Project: The project will deal with the integrative analysis of large medical data sets coming from a large study about knee osteoarthritis, one of the most common causes of disability in adults. Based on clinical, imaging, genomics and proteomics data the project team will work on and with state-of-the-art algorithms for analyzing this data. The ultimate goal is to integrate the single data sources into a large modelling framework which allows detection / diagnosis of the disease.
Hosting Lab
The members of the MedLab develop new mathematical methods that allow identification of disease specific signatures within modern large-scale bio-medical datasets, such as genomics or proteomics sources. Having these signatures (e.g. changing concentrations of a blood protein during some viral infection) will allow to build new diagnostic test but also to gain insights about disease mechanisms.

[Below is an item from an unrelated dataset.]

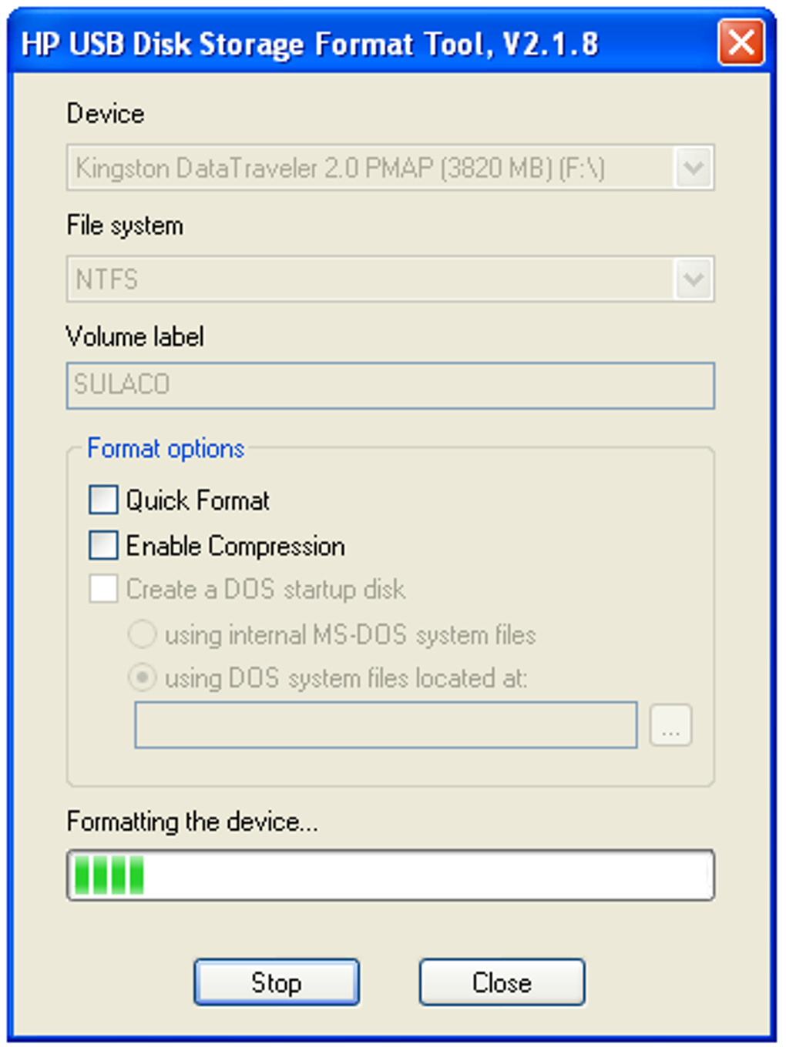Choose using DOS system files located at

This is based on the insight that changes in cells – while they undergo transformation from “normal” to a malignant state (e.g. during infections) – happen on many biological levels, including genes, proteins and metabolites. Integrative analysis of all these levels allows generation of more detailed and informative models about a disease when compared to just analyzing the effect of single biomarkers, such as blood values or proteins levels.
Sponsor
The project is in close collaboration with 1000shapes GmbH, a ZIB spin-off that transfers research into industrial applications. 1000shapes provides advanced solutions in image and geometry processing for 2D and 3D product design, covering the full spectrum from measurement, analysis, planning up to manufacturing. In the medical field, 1000shapes is interested in analyzing medical image based data, such as x-ray, CT or MRT data.
Project
The project will deal with the integrative analysis of large medical data sets coming from a large study about knee osteoarthritis, one of the most common causes of disability in adults. Based on clinical, imaging, genomics and proteomics data the project team will work on and with state-of-the-art algorithms for analyzing this data. The ultimate goal is to integrate the single data sources into a large modelling framework which allows detection / diagnosis of the disease.

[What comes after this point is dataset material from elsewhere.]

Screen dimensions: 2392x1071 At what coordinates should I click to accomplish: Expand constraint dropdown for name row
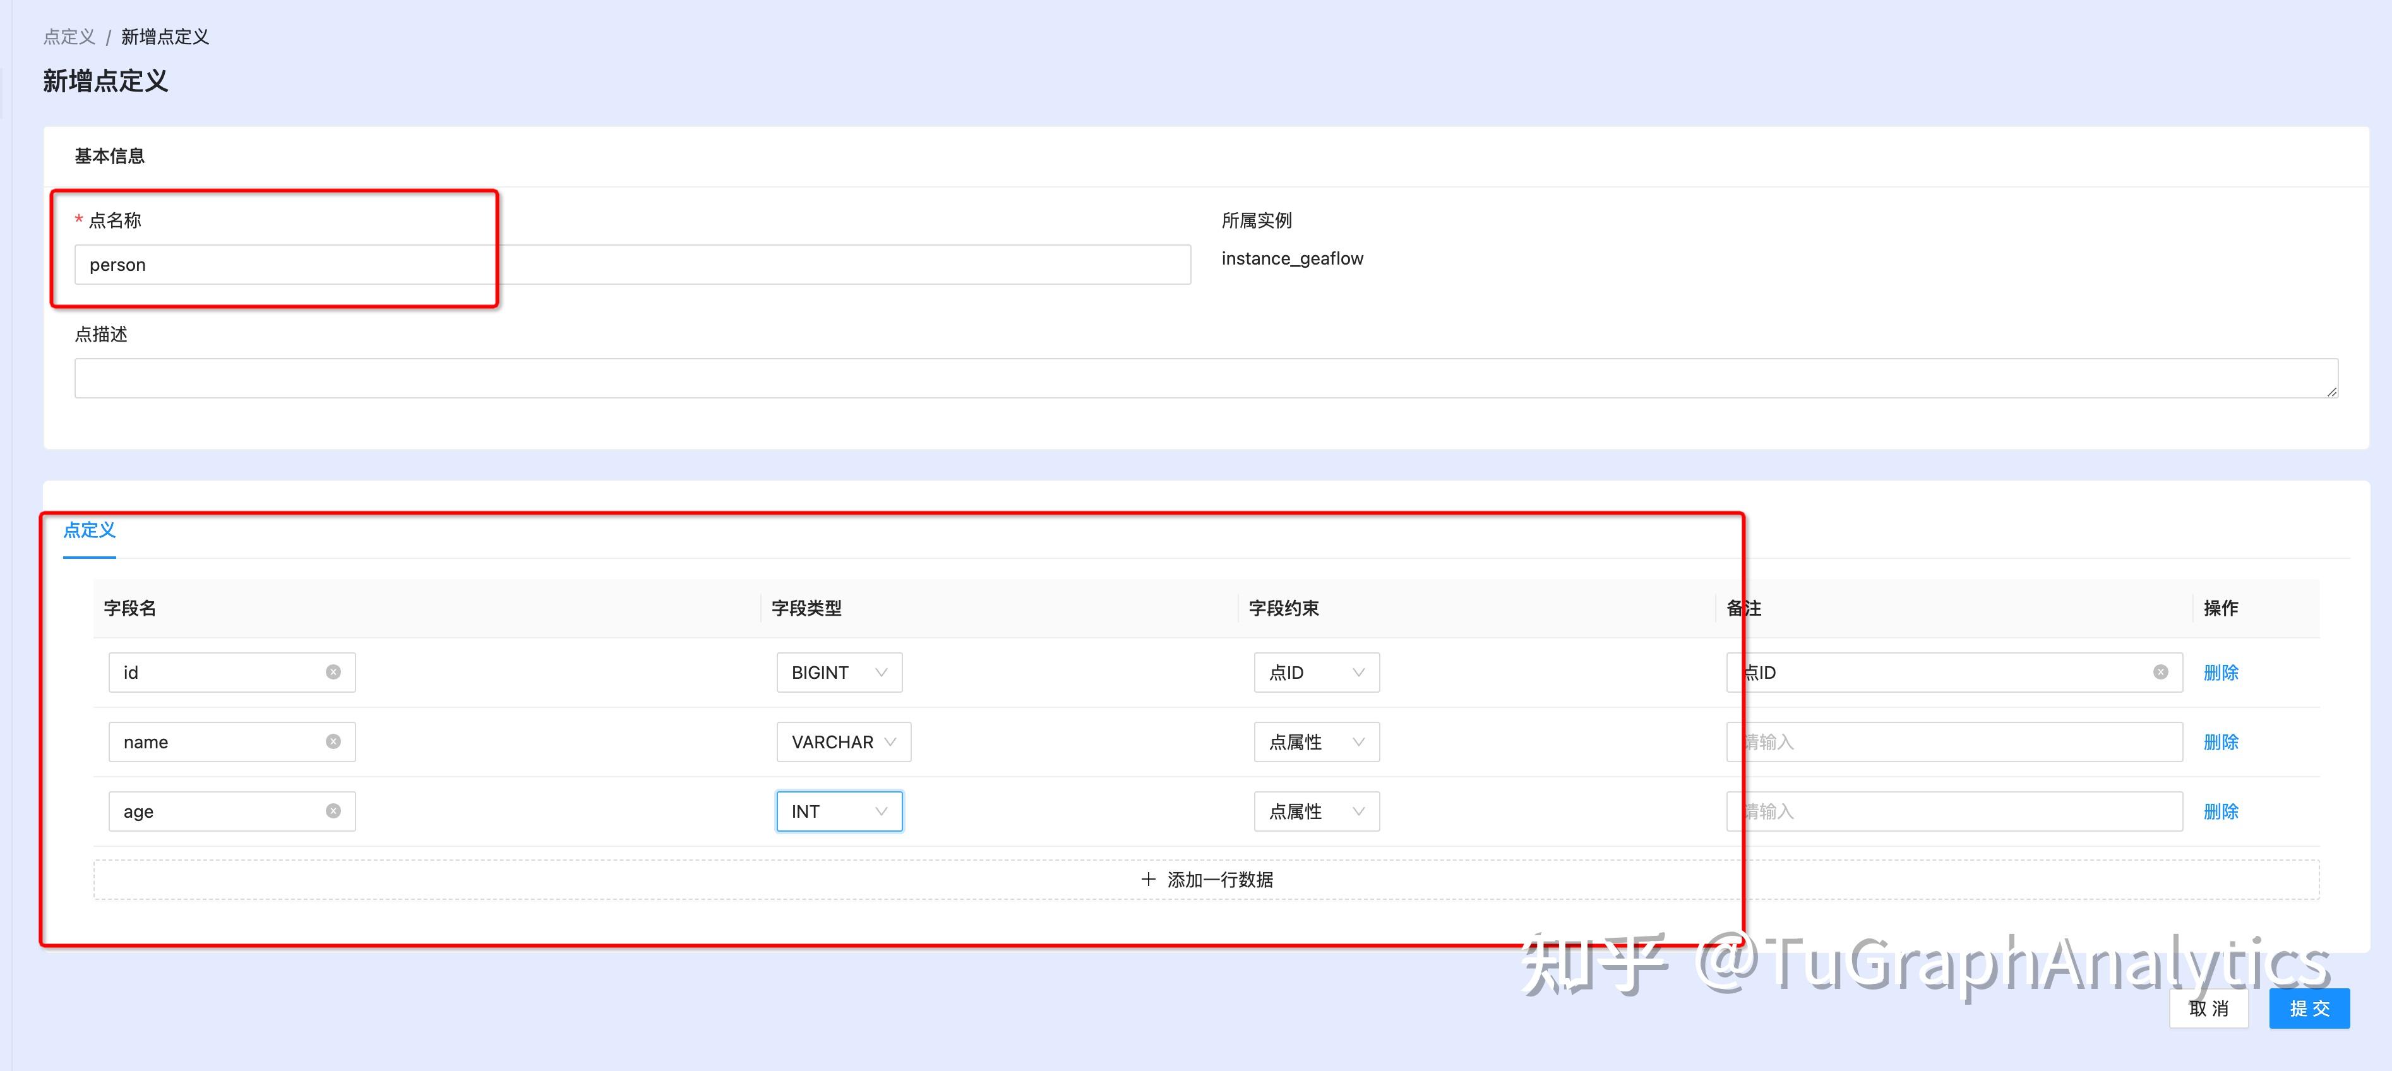(1316, 742)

Problems and (some) hope: Most of the data coming from available bio-medical data sources, such as images or proteomics data, is ultra high-dimensional and very noisy. At the same time, this data exhibits a very particular structure, in the sense that it is highly sparse. Thus the information content of this data is much lower than its actual dimension seems to suggest, which is the requirement for any following step in this project: the dimension reduction of the data with as little loss of information as possible.

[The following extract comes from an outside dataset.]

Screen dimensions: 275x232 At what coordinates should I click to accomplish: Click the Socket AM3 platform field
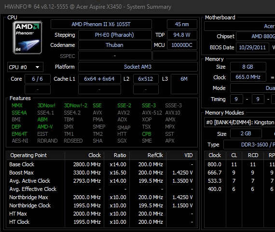138,67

Unfortunately the sparsity structure of this data is complex, (in most cases) not known a-priori, and usually does not coincide with often assumed patterns such as joint sparsity or Gaussian noise. This means, although the data is highly sparse, the sparsity structure as well as the noise distribution is non-standard. However, specifically adapted dimension reduction strategies such as compressed sensing do not readily exist e.g. for proteomics data.
However, methods exist that allow to identify the sparsity structure of the contained information from very high-dimensional, noisy -omics and imaging data. Once this has been achieved, the next step is the integrating of the (low-dimensional) information into one unified mode. We will use a network-based approach, modelling the various biological levels through a multiplex network coming from existing databases such as known protein/protein or gene/protein interactions. The hope is that this model can shed some light on the mechanisms of osteoarthritis and maybe even allow new ways of early diagnosis of this disease.
Requirements
The prospective participant should:
- have a background in mathematics, bioinformatics or computer science,
- have experience in network analysis,
- have experience with a high-level programming language (e.g. C/C++, Java or Python) and a statistical software package such as R,
- have attended classes in the area of data mining or acquired the foundations of this field by some other means
- be prepared to work with very large datasets from industry partners (which involves preprocessing, e.g. to overcome inconsistencies and incompleteness).
- Ideally he or she is familiar with the biological background and has already worked with biological data-sets,
- and- finally – has experience in working in a Linux/Unix environment.